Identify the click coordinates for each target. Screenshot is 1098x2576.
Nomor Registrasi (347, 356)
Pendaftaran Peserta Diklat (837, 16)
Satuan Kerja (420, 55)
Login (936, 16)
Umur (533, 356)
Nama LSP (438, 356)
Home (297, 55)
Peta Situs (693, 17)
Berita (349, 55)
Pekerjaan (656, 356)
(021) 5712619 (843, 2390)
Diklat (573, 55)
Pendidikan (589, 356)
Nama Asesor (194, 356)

Exercise goal:
Rewrite the lines from the one containing "Pendaftaran Peserta Diklat (837, 16)" to the last line, both included, keeping each line's wording unchanged and raising every coordinate in the answers by 14.

Task answer:
Pendaftaran Peserta Diklat (851, 30)
Satuan Kerja (434, 69)
Login (950, 30)
Umur (547, 370)
Nama LSP (452, 370)
Home (311, 69)
Peta Situs (707, 31)
Berita (363, 69)
Pekerjaan (670, 370)
(021) 5712619 (857, 2404)
Diklat (587, 69)
Pendidikan (603, 370)
Nama Asesor (208, 370)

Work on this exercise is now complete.